Some people may say that 284 microphones is a bit excessive, but you have to remember that every camera perspective, every visual perspective for the viewing audience has a different sound texture and a different sound color. It's like a piece of music that if you just sit and listen to the crowd, you hear like how it swells and dives and peaks and then suddenly bursts. It sounds to me like an orchestra.

I'm Rob Noakes. I'm a sound effects recordist for movies in Hollywood. I get hired by the movie studios to record sound specifically for their movie. For example, if you have a specific sports movie, be it horse racing, hockey, figure skating, football, basketball, they bring me in to capture the essence of the crowds and the game itself, the sound of the basketballs,

The sound of horses' hooves, horses breathing, players tackling each other, all that kind of good stuff. So they bring me in so that they can recreate the feeling of being really into that event when you see the movie. The game of their lives. It was the greatest team in any sport I have ever seen.

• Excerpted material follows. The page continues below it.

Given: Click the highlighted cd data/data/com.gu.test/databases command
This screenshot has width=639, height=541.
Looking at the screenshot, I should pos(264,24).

The Game of Their Lives was a football movie about the 1950 U.S. men's national soccer team that was competing in the World Cup in Rio, in Brazil. And they went on to beat England, which was shocking at the time because England was the best team on the planet and America was probably one of the worst teams. I was asked to go down and record football crowds for the movie. In North America, we don't have football crowds that are that exciting and rambunctious.

I went to Brazil and I recorded football games. I went to Morumbi Stadium to record a game between Brazil and Bolivia, and the crowd was insane.

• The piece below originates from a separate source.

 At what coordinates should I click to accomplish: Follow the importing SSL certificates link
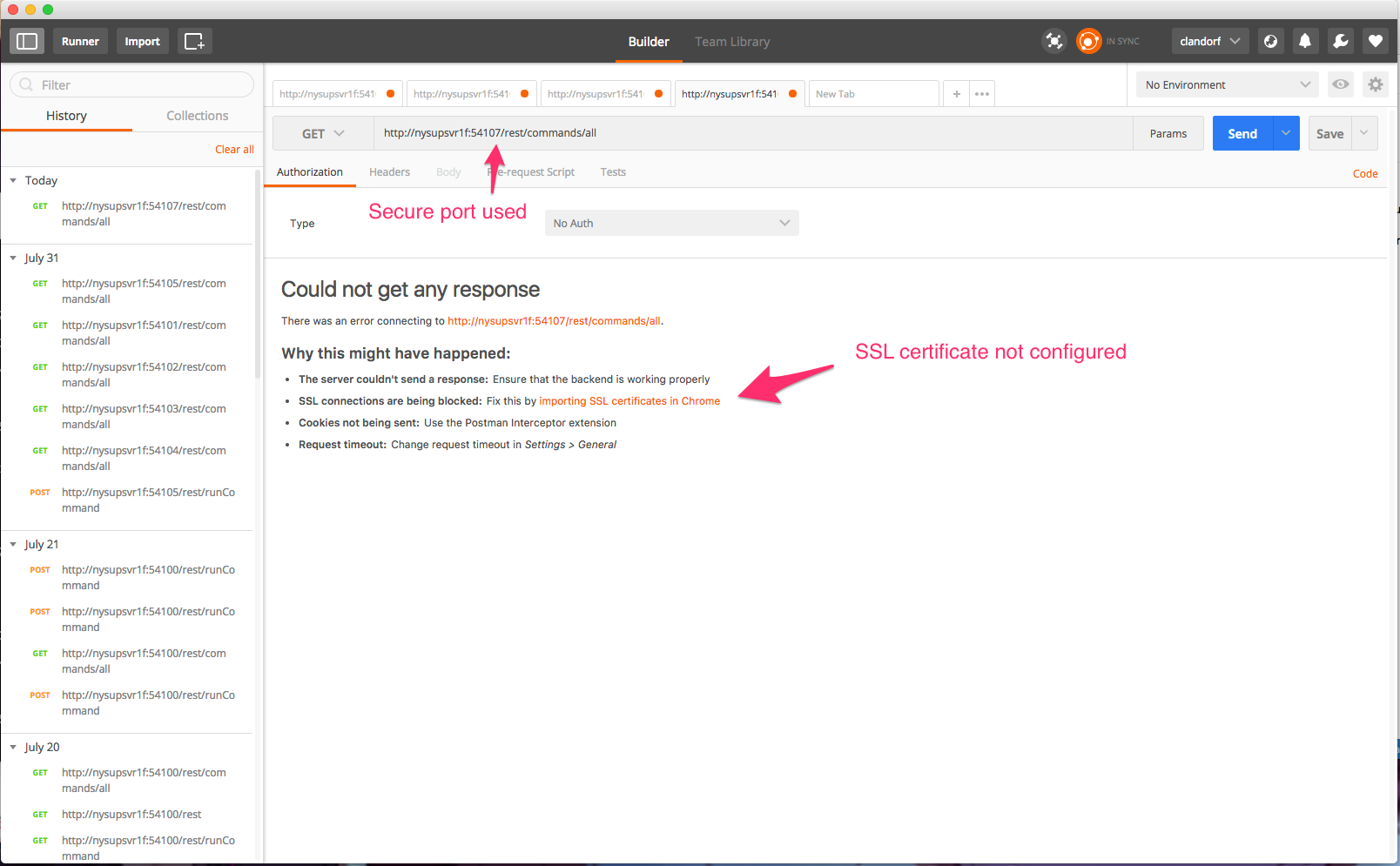click(629, 401)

I would just move around the stadium and listen for pockets of chanting and cheering or loud fans and listening for the energy. They are out of their minds singing in huge 10-foot drums.

When you can feel someone screaming and their guts are coming out as they're yelling, that's going to translate when you hear it in the movie. So I'm looking to record the people that are really passionate and into it. And so I would set up near them. I had a handheld recorder. I'd try to not let them know I was recording. So I didn't want to change their performance.

If you have people in a loop group, you know, actors, they're not going to go that deep and scream like a fan in an audience will. It's amazing. When you can recreate with real people that energy, that's the way to do a sports movie. Sound puts you in the actual environment and it really does create an emotional response.

My name is Gordon Doherty. I am the studio audio director at Electronic Arts Canada, specifically the sports video game end of the company. So we make games like FIFA, hockey, soccer, American football, golf, pretty much the entire range of sports. We're taking a scientific approach to a very emotional process, which is, you know, let's reanalyze how crowds work.

Instead of this big wash of sound where everything's happening at once, there's that guy in the corner there whose face is painted purple and he's got his team shirt on and he's got a big drum and he's trying to get his corner of the stadium all riled up. And maybe a wave starts around the stadium and maybe it doesn't. So, you know, our future push is let's get into actually modeling how crowds behave and how these different particles of sound actually interact to create a large crowd.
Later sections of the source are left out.